The UV seed is Fisher geometry on relational configuration space. The wavefunctional is
Ψ = R e^(iS/ħ), ρ = R²
and the Fisher metric is built from ρ, so the microscopic geometry is Riemannian, not Lorentzian.
Lemma 1 — UV positivity
The Fisher core is positive semidefinite because it is built from squared score functions:
G^core_IJ[R] = (∂_I R ∂_J R) / R²
So for any tangent vector v^I,
v^I G^core_IJ v^J ≥ 0.
With the regularizing mass term and admissibility conditions, the full metric is strictly positive on the allowed class:
G_IJ[R] ≻ 0.
So the UV theory starts from a genuine Riemannian geometry.
Lemma 2 — phase/current separation
The Fisher metric depends on R, not directly on S. The phase enters through the current sector,
J^I = ρ G^IJ ∂_J S
so the phase defines a directed flow, while the Fisher metric defines distinguishability. This is the first place where a preferred relational direction can appear, but it is still not yet a Lorentzian sign flip. The sign enters when the clock sector is constrained in Lemma 3.
Lemma 3 — clock reduction gives the minus sign
The relational constraint has the form
𝒞 = ½(h^ab P_a P_b + U − P_τ²) + O(ε) = 0
so the clock momentum P_τ already enters with opposite sign. That is the key point: the minus sign is in the constrained relational dynamics before any metric reduction happens.
The reduced effective metric then takes the form
g^(4)_μν(x) = −N²(x) ∂_μτ ∂_ντ + h_μν(x)
So the timelike direction comes from the clock/phase sector, not from Fisher distinguishability. The clock direction is unique because τ is scalar, so the negative direction is rank-1.
Lemma 4 — Euclidean branches are not stable fixed points
A purely positive-definite emergent metric is not a stable attractor of the coupled flow. Under the relational kernel, a Euclidean seed makes the clock-space coupling B collapse toward zero, so the Schur complement degenerates back to the positive spatial block. That means the iterate stays Riemannian rather than crossing into the Lorentzian basin.

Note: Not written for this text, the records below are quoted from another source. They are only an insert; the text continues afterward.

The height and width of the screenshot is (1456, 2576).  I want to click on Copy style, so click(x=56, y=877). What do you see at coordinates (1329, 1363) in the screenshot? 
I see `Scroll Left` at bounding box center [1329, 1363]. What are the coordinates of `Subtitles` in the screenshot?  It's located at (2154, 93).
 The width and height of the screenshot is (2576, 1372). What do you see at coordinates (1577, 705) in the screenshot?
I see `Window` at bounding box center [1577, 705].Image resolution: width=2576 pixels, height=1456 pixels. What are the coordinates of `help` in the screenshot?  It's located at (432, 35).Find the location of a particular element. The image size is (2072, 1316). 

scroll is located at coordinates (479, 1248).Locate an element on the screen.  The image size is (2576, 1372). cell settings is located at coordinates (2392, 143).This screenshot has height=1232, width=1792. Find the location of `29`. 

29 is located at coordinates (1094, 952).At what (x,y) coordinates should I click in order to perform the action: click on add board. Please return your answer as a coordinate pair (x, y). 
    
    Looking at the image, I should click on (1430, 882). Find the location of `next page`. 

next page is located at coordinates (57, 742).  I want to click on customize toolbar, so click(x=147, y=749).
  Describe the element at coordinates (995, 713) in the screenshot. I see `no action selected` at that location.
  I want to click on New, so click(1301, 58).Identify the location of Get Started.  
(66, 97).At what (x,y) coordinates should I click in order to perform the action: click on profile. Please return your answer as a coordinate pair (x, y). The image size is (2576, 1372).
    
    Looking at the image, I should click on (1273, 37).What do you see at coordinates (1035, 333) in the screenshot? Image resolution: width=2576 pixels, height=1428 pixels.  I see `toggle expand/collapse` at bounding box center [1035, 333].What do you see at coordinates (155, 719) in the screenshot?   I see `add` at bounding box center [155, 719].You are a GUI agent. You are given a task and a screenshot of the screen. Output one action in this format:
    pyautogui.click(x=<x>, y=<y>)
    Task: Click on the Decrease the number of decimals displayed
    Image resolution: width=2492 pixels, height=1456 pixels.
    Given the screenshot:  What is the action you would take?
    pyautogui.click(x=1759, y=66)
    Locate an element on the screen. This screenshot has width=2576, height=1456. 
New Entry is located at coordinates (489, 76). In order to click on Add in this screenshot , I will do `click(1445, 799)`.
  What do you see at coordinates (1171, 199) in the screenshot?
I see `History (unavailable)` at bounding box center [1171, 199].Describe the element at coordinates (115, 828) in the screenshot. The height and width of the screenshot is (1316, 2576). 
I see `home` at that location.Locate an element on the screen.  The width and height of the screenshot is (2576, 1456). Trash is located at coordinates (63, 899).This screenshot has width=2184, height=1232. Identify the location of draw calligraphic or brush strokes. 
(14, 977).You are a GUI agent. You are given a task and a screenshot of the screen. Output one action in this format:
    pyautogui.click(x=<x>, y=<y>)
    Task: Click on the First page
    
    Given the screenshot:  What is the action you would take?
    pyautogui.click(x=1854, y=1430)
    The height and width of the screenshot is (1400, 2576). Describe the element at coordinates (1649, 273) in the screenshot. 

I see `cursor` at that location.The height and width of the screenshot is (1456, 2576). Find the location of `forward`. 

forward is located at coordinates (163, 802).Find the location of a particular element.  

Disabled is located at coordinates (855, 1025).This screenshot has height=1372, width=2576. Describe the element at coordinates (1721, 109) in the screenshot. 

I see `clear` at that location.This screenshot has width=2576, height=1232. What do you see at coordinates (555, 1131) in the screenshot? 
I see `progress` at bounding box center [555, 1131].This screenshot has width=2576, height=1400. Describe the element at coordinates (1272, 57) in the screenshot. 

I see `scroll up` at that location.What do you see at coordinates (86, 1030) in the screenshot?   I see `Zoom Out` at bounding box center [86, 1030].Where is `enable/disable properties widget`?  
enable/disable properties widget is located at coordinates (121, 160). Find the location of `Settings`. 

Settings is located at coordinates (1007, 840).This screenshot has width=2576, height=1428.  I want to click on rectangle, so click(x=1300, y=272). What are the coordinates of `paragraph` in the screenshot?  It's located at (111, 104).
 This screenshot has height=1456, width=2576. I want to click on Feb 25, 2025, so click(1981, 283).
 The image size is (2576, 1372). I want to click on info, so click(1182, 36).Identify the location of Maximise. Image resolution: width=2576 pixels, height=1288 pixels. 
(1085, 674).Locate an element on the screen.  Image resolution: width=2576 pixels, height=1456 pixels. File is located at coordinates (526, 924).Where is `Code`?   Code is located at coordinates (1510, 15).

So the Euclidean branch is not a competing stable fixed point. The Lorentzian branch is the stable infrared attractor.
The fixed-point packaging
All of this can be summarized by the composed map
T[g; Ψ] = ℛ_clock ∘ 𝒫^(G[R])_{Q₀[Ψ]}(g)
where:
𝒫^(G)_{Q₀} is Fisher-kernel coarse-graining,
ℛ_clock is clock-constraint reduction.
Then the theorem is:
T has a stable fixed point g*
g* is Lorentzian
the Lorentzian branch is universal and selected by the flow
Euclidean fixed points are not stable in the admissible class
If 𝒫^(G[R])₍Q₀₎ strictly contracts all Fisher modes orthogonal to ∇S (i.e. modes v satisfying Gᵢⱼ[R] vⁱ ∂ʲS = 0), and ℛ_clock maps the unique non-contracted monotone mode along ∇S into the timelike sector via the indefinite clock constraint, then 𝒯 = ℛ_clock ∘ 𝒫^(G[R])₍Q₀₎ has a Lorentzian infrared fixed point. Equivalently: spatial directions are the Fisher modes Gaussoherence contracts; the timelike direction is the unique mode it cannot contract.
The contraction hypothesis has a spectral formulation: ∇S defines the non-contracting direction of 𝒫^(G[R])₍Q₀₎, corresponding to a conserved-current zero-mode sector of the Fisher heat kernel under flows that preserve the continuity equation, while all transverse modes have eigenvalue strictly less than 1. The spectral gap between these sectors is computable from the heat kernel of Δ_G[R] and gives the contraction condition an explicit, checkable form.
In summary:
Fisher geometry gives the Riemannian UV seed. The phase/current sector gives the first distinguished flow direction. Clock reduction supplies the minus sign. The coupled map T makes Lorentzian signature the IR attractor. Lorentzian signature is selected by a dynamical, spectral mechanism.